*EXERCISE INSTRUCTIONS:*
The whole listing is to be reproduced exactly as given.

*DATASET EXTRACT:*
—————

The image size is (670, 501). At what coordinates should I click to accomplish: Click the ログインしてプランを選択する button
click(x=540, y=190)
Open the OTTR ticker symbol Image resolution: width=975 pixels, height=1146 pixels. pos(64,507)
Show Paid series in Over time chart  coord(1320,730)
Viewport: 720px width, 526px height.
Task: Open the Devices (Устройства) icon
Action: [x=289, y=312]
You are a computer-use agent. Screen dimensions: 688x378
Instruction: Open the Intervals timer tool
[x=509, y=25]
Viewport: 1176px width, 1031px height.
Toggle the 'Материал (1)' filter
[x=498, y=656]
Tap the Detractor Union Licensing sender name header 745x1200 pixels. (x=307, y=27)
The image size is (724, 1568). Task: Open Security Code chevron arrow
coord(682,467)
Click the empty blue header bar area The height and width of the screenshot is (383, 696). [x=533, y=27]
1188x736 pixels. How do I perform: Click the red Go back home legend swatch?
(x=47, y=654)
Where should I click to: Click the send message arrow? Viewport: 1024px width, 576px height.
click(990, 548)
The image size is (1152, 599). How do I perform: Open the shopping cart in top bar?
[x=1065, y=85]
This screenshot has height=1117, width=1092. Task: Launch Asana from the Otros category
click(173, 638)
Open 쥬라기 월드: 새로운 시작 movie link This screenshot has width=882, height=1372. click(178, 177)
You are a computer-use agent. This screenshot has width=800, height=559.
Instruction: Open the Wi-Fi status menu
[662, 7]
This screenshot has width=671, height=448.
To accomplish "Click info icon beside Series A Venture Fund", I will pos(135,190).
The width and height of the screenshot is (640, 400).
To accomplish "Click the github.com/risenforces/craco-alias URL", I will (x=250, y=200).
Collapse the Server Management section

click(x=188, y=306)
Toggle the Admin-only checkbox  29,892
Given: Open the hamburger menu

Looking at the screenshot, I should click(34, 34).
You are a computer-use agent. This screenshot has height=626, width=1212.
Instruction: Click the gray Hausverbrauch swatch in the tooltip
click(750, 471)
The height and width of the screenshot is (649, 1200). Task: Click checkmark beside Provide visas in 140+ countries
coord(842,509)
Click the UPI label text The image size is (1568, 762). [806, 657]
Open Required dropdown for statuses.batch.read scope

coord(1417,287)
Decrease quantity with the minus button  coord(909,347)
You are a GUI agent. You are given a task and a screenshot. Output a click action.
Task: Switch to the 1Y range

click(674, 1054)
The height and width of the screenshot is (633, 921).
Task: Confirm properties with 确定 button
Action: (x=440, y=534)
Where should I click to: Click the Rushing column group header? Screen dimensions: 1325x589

—————

*SOLUTION BELOW:*
The image size is (670, 501). At what coordinates should I click to accomplish: Click the ログインしてプランを選択する button
click(x=540, y=190)
Open the OTTR ticker symbol Image resolution: width=975 pixels, height=1146 pixels. pos(64,507)
Show Paid series in Over time chart  coord(1320,730)
Viewport: 720px width, 526px height.
Task: Open the Devices (Устройства) icon
Action: [x=289, y=312]
You are a computer-use agent. Screen dimensions: 688x378
Instruction: Open the Intervals timer tool
[x=509, y=25]
Viewport: 1176px width, 1031px height.
Toggle the 'Материал (1)' filter
[x=498, y=656]
Tap the Detractor Union Licensing sender name header 745x1200 pixels. (x=307, y=27)
The image size is (724, 1568). Task: Open Security Code chevron arrow
coord(682,467)
Click the empty blue header bar area The height and width of the screenshot is (383, 696). [x=533, y=27]
1188x736 pixels. How do I perform: Click the red Go back home legend swatch?
(x=47, y=654)
Where should I click to: Click the send message arrow? Viewport: 1024px width, 576px height.
click(990, 548)
The image size is (1152, 599). How do I perform: Open the shopping cart in top bar?
[x=1065, y=85]
This screenshot has height=1117, width=1092. Task: Launch Asana from the Otros category
click(173, 638)
Open 쥬라기 월드: 새로운 시작 movie link This screenshot has width=882, height=1372. click(178, 177)
You are a computer-use agent. This screenshot has width=800, height=559.
Instruction: Open the Wi-Fi status menu
[662, 7]
This screenshot has width=671, height=448.
To accomplish "Click info icon beside Series A Venture Fund", I will pos(135,190).
The width and height of the screenshot is (640, 400).
To accomplish "Click the github.com/risenforces/craco-alias URL", I will (x=250, y=200).
Collapse the Server Management section

click(x=188, y=306)
Toggle the Admin-only checkbox  29,892
Given: Open the hamburger menu

Looking at the screenshot, I should click(34, 34).
You are a computer-use agent. This screenshot has height=626, width=1212.
Instruction: Click the gray Hausverbrauch swatch in the tooltip
click(750, 471)
The height and width of the screenshot is (649, 1200). Task: Click checkmark beside Provide visas in 140+ countries
coord(842,509)
Click the UPI label text The image size is (1568, 762). [806, 657]
Open Required dropdown for statuses.batch.read scope

coord(1417,287)
Decrease quantity with the minus button  coord(909,347)
You are a GUI agent. You are given a task and a screenshot. Output a click action.
Task: Switch to the 1Y range

click(674, 1054)
The height and width of the screenshot is (633, 921).
Task: Confirm properties with 确定 button
Action: (x=440, y=534)
Where should I click to: Click the Rushing column group header? Screen dimensions: 1325x589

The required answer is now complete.